Information supplied →
################
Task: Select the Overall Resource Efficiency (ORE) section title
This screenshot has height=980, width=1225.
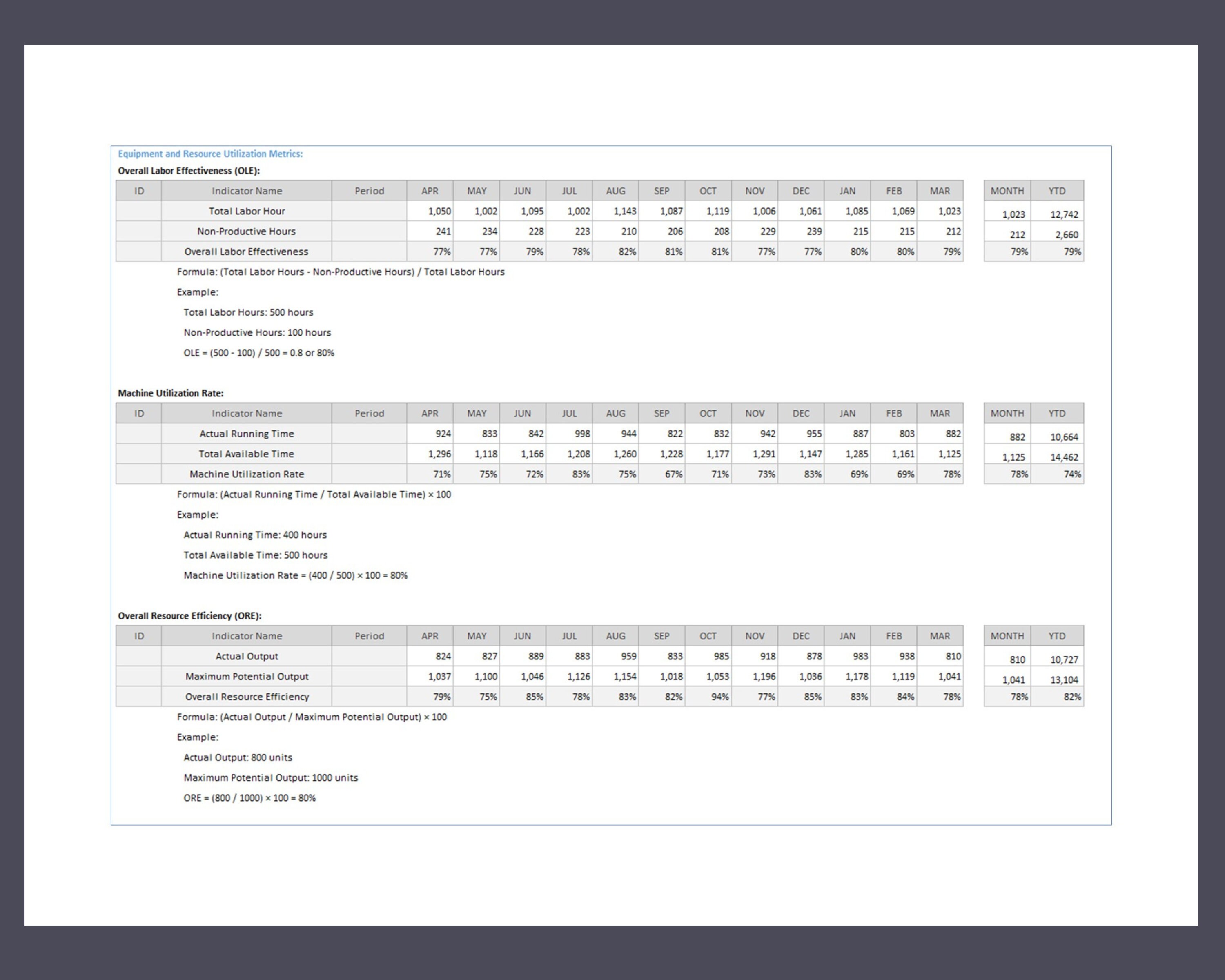Action: [192, 615]
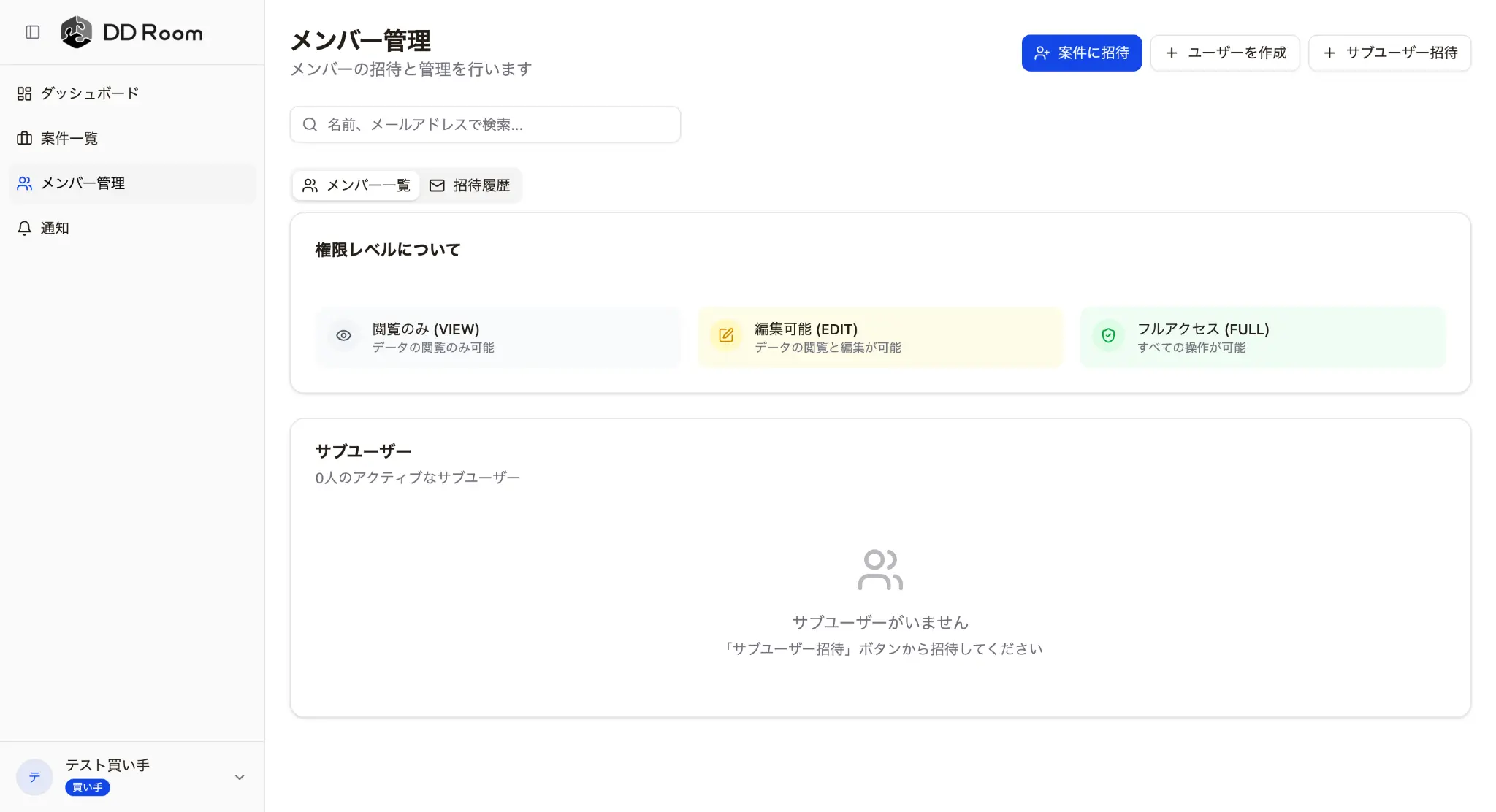Select the dashboard icon in the sidebar

pyautogui.click(x=24, y=93)

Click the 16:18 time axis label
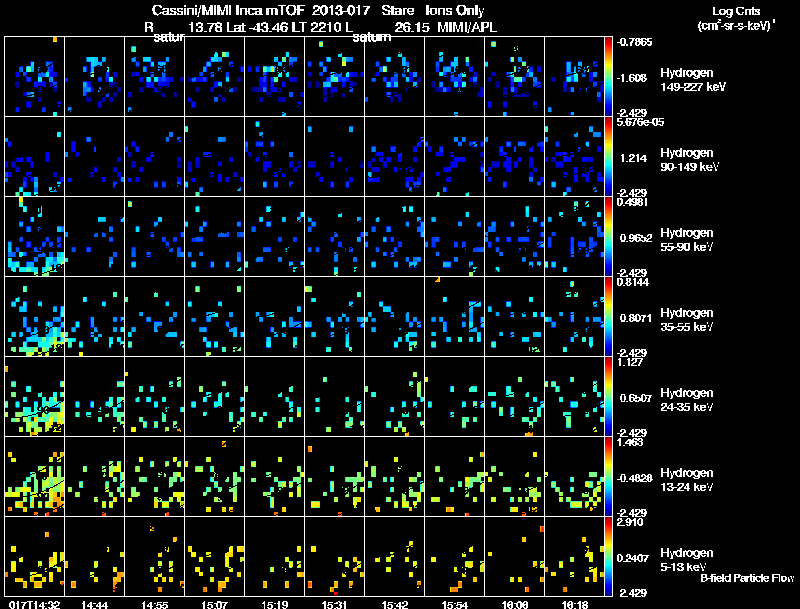575,604
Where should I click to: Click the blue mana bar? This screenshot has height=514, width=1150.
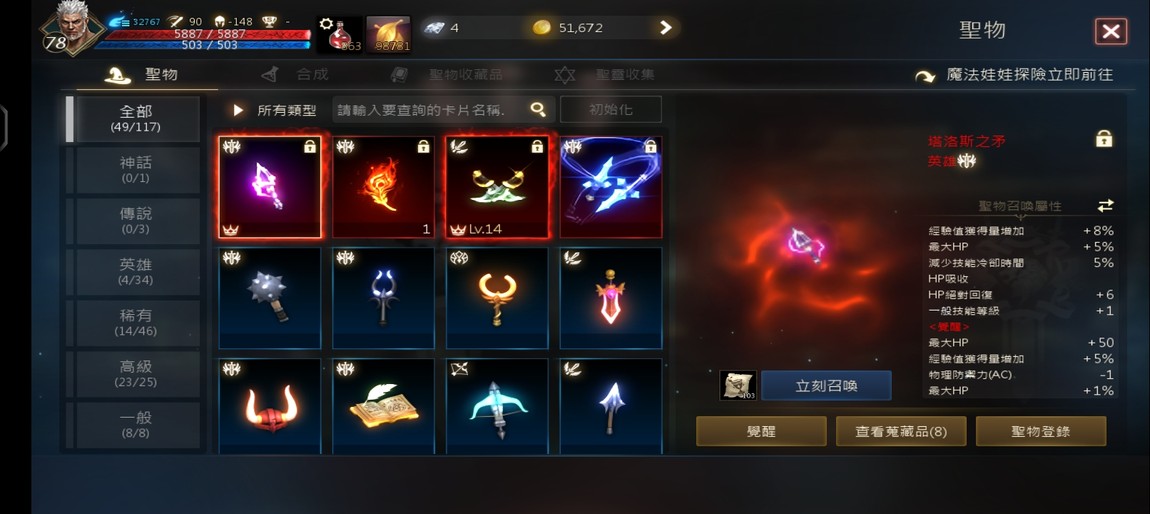click(202, 45)
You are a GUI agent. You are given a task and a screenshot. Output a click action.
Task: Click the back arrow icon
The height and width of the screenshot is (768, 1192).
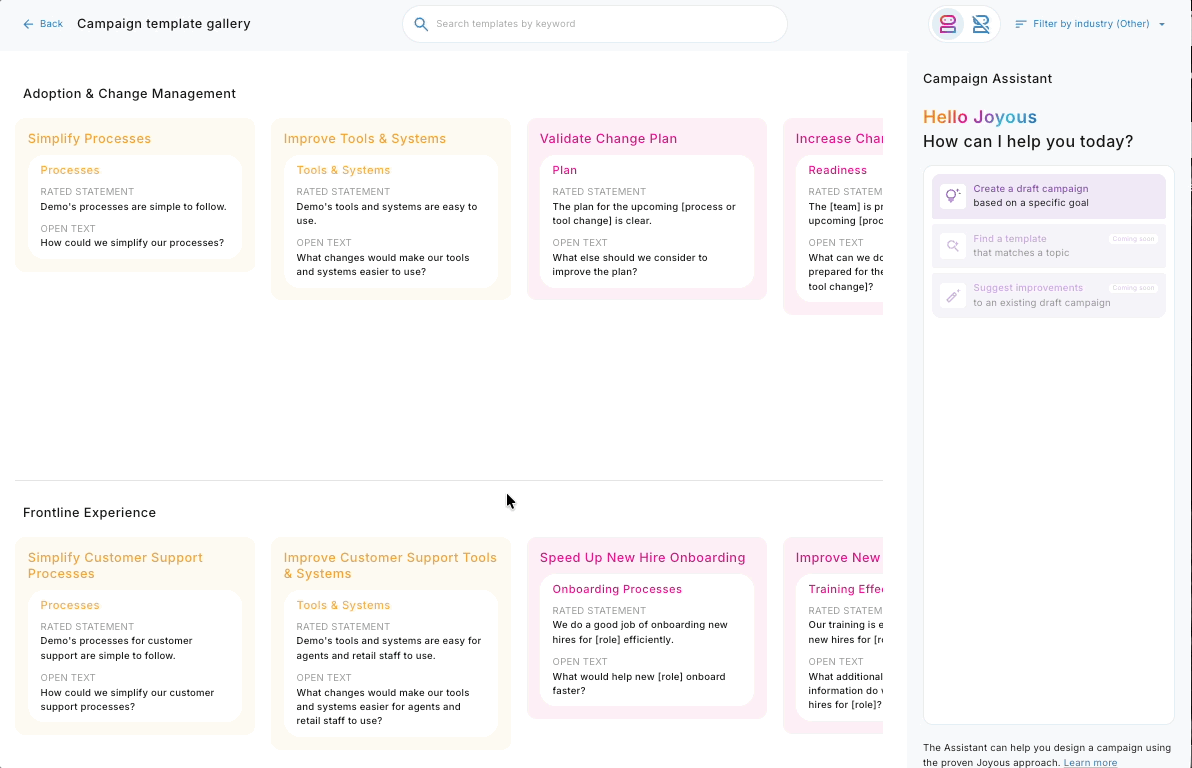pyautogui.click(x=28, y=24)
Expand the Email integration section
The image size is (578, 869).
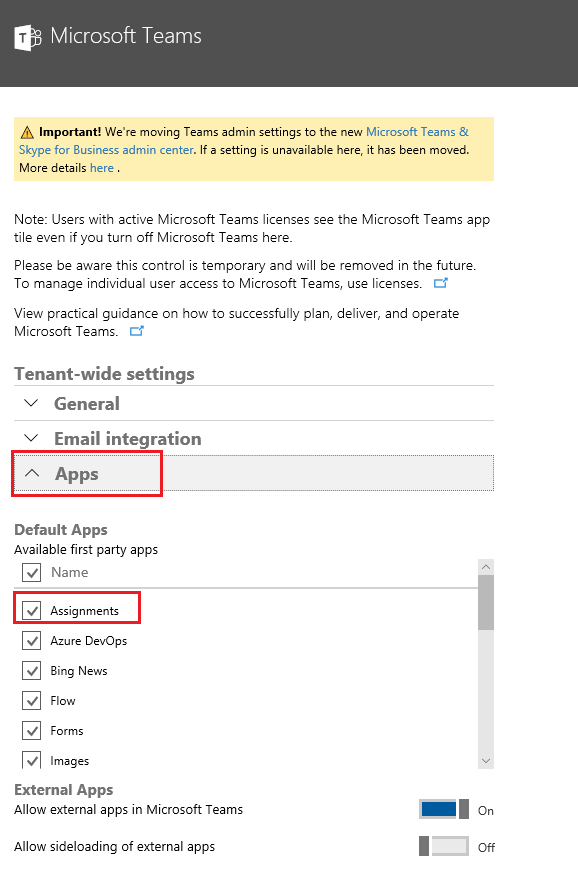pos(254,438)
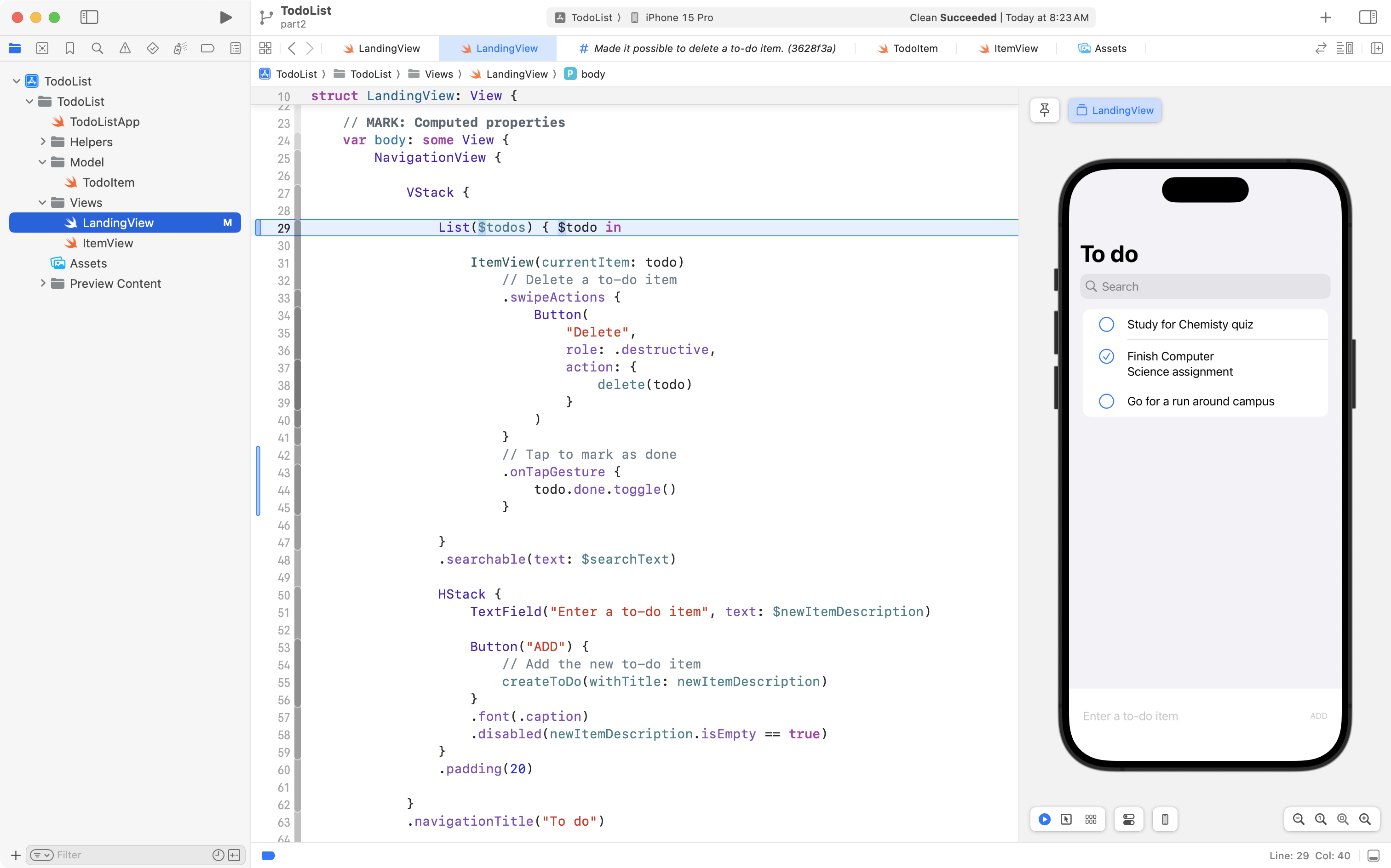Check off Study for Chemisty quiz
1391x868 pixels.
tap(1106, 325)
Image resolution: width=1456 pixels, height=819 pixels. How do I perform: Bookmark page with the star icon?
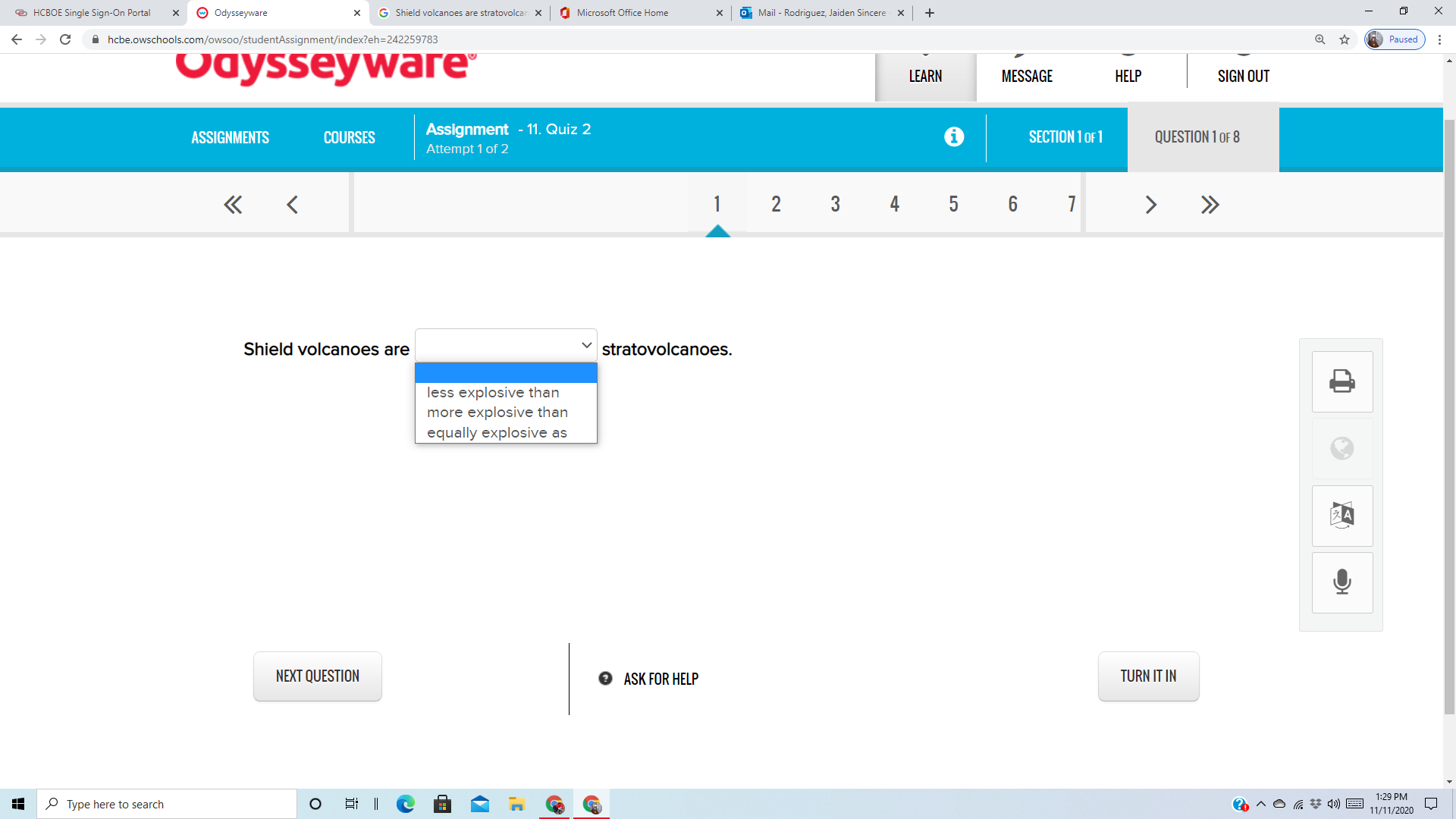(x=1345, y=39)

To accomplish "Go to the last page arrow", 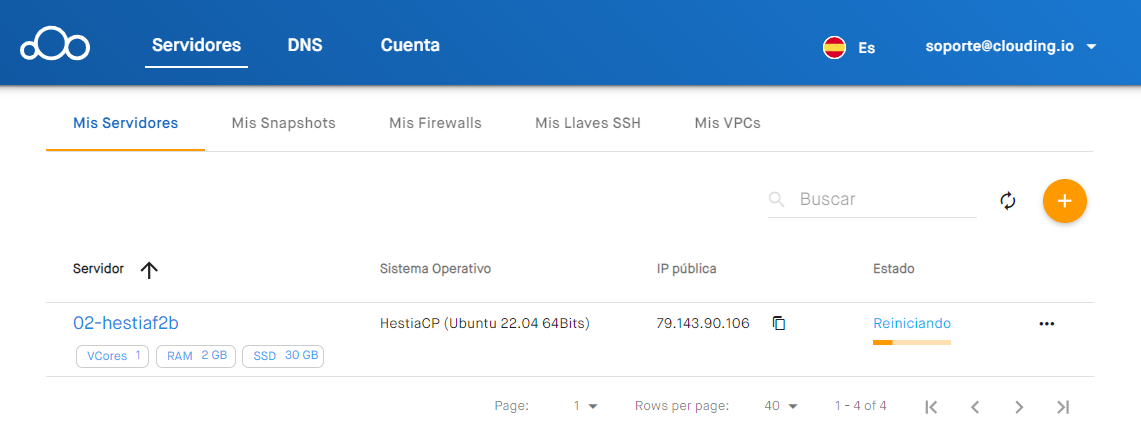I will coord(1063,407).
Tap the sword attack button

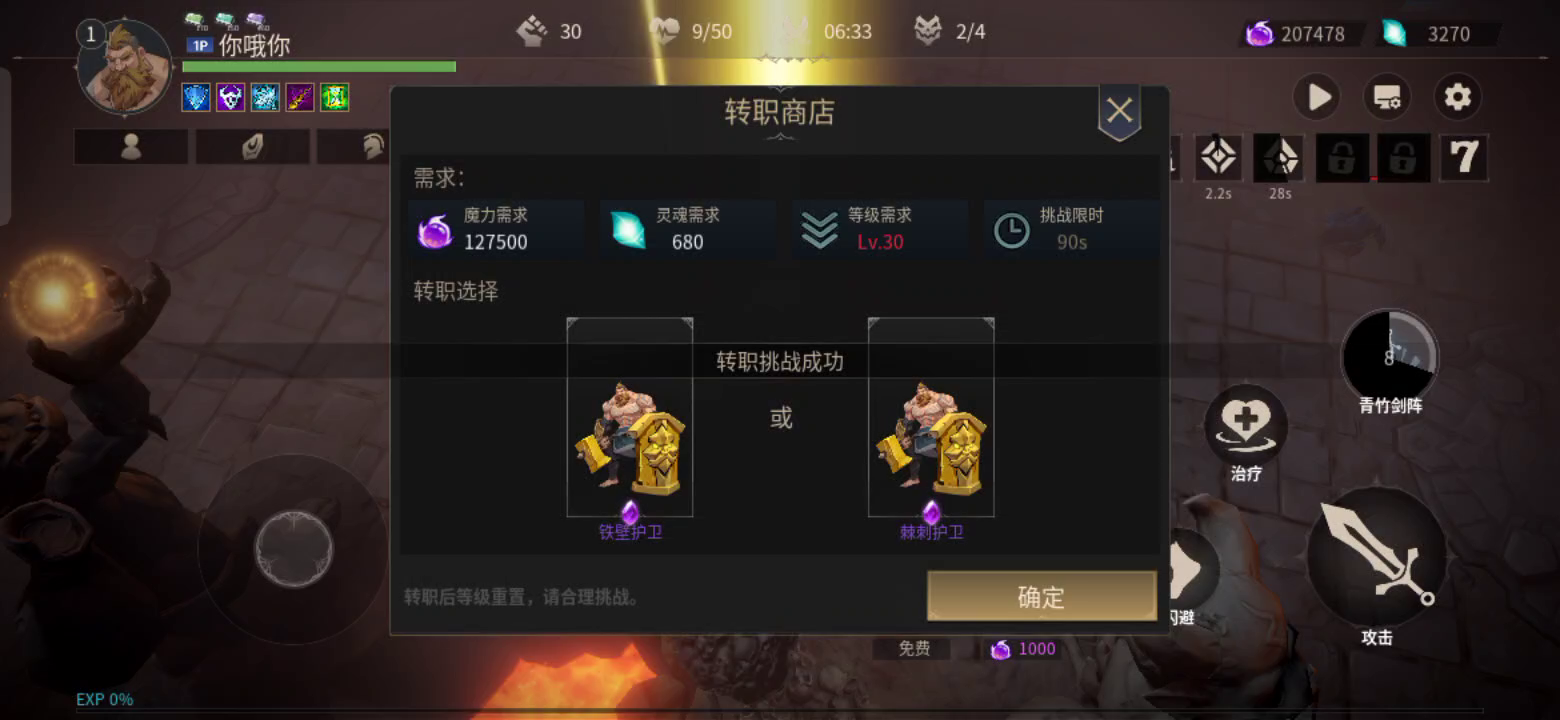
################
Quote the records from the line containing "You are a GUI" to the line containing "(x=1345, y=39)", with both of those lines included, and leave the pictures out of your reply.

You are a GUI agent. You are given a task and a screenshot. Output a click action.
Task: Click the back arrow icon
The height and width of the screenshot is (768, 1192).
pyautogui.click(x=28, y=24)
Expand the Email integration section
The image size is (578, 869).
pos(254,438)
Check off Study for Chemisty quiz
1391x868 pixels.
tap(1106, 325)
Image resolution: width=1456 pixels, height=819 pixels. How do I perform: Bookmark page with the star icon?
(x=1345, y=39)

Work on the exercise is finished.